§ Problem: Please rescale the part of the listing that opens with the line containing "Remove the selected cluster node" and closes at the end of the listing, restating every line, requests included, with each coordinate and viewport dimension in the answers multiplied by 1.8 and rounded to a whole number, halves up. Return only those lines.

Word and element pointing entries

------------

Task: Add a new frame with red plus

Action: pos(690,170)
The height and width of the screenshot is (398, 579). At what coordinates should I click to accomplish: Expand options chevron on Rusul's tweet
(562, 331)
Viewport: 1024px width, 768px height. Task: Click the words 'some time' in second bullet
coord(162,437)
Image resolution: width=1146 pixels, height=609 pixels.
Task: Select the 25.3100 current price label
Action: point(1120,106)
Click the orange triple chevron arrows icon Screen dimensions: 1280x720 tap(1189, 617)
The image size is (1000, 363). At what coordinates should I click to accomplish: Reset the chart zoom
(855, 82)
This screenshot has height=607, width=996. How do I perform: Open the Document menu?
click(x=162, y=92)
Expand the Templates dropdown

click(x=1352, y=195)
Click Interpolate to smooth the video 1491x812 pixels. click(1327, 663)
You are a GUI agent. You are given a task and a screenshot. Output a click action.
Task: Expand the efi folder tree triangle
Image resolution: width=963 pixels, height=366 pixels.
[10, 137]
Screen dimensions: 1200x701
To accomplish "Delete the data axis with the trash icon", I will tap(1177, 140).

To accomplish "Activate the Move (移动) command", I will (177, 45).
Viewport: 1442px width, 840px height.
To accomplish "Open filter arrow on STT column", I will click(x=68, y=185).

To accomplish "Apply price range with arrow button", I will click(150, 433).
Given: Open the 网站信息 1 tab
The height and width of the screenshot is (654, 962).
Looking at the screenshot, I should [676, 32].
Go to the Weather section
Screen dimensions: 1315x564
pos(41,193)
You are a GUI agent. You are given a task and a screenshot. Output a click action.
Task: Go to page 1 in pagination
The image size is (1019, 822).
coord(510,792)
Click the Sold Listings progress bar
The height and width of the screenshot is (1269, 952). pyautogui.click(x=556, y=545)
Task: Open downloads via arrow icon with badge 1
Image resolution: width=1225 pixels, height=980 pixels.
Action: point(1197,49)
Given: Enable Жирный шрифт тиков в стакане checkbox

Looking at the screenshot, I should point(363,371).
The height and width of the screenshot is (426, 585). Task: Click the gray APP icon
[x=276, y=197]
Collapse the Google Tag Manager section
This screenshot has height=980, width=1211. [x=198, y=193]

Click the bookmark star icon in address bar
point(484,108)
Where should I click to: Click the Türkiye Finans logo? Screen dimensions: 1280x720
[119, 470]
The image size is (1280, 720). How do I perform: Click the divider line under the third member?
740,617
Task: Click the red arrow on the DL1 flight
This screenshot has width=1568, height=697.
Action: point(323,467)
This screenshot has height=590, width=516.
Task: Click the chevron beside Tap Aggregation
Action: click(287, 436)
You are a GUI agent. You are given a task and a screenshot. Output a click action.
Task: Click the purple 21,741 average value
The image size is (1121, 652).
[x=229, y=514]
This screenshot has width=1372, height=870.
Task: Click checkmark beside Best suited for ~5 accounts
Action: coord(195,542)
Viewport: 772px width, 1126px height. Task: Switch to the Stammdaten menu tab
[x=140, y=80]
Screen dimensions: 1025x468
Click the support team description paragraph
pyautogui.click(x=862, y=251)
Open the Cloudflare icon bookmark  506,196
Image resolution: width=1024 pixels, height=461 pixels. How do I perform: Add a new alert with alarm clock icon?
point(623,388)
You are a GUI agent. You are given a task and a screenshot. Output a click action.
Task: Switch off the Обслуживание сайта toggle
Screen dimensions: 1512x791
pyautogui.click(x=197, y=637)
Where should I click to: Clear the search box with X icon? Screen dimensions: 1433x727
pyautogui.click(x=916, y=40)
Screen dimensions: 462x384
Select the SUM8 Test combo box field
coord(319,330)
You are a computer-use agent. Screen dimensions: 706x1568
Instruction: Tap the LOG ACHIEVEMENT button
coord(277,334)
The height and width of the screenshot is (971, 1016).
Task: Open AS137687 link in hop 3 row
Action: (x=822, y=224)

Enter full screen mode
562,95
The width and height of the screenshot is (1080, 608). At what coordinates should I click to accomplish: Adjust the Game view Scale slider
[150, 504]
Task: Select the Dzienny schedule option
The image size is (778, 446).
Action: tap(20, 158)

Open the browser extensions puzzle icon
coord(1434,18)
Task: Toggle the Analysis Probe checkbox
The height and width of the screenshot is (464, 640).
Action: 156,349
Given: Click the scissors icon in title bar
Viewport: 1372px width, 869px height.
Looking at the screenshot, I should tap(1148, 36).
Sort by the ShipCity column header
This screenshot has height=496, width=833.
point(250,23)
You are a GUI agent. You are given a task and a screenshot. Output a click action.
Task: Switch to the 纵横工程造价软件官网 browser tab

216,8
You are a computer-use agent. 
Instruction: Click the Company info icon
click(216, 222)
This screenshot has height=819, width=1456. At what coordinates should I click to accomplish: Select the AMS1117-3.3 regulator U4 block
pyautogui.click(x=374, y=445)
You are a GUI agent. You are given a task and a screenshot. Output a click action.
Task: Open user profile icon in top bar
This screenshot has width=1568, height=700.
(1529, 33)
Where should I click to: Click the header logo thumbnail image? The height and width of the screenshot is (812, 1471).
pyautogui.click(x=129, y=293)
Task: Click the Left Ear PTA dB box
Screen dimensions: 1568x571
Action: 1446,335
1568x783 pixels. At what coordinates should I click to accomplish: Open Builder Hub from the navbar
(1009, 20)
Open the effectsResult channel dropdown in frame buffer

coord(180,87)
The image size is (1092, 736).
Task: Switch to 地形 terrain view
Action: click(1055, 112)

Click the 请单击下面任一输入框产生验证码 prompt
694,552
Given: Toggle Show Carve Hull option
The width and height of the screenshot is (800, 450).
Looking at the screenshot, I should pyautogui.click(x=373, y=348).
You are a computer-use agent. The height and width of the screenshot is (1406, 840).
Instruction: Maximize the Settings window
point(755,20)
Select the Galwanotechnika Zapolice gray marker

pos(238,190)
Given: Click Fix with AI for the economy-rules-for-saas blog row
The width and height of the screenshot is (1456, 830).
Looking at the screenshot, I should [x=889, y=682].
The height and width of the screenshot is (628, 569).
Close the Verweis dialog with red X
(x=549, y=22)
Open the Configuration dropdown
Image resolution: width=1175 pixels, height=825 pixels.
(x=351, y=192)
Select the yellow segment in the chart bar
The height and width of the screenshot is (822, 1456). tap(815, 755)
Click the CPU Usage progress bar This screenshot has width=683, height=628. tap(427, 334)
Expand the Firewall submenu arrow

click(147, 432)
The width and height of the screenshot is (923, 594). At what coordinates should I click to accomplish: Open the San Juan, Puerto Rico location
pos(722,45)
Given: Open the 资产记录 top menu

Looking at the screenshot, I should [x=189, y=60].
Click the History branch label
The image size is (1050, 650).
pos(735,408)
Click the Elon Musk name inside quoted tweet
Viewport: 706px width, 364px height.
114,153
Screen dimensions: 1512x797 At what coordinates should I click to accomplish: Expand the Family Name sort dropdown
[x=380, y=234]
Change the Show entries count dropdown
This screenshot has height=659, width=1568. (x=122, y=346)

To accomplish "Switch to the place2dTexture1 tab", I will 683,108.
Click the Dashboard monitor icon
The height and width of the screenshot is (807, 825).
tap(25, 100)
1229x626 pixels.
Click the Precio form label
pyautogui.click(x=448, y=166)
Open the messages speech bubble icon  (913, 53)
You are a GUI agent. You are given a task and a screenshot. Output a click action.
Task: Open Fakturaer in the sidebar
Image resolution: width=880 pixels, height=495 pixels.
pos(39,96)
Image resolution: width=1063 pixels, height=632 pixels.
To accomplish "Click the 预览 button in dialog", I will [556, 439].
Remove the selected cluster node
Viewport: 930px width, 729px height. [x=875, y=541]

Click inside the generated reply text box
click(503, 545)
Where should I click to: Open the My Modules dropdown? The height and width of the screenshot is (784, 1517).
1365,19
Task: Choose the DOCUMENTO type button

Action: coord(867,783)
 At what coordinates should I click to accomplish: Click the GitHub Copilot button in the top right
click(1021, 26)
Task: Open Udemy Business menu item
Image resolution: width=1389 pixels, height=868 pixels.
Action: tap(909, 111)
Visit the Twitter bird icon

------------

§ Reply:
Remove the selected cluster node
Viewport: 1674px width, 1312px height. [x=1575, y=974]

Click inside the generated reply text box
click(905, 981)
Where should I click to: Open the My Modules dropdown? The height and width of the screenshot is (784, 1517).
2457,34
Task: Choose the DOCUMENTO type button

Action: coord(1561,1409)
 At what coordinates should I click to accomplish: Click the GitHub Copilot button in the top right
click(1838, 47)
Task: Open Udemy Business menu item
Image resolution: width=1389 pixels, height=868 pixels.
Action: tap(1636, 200)
Visit the Twitter bird icon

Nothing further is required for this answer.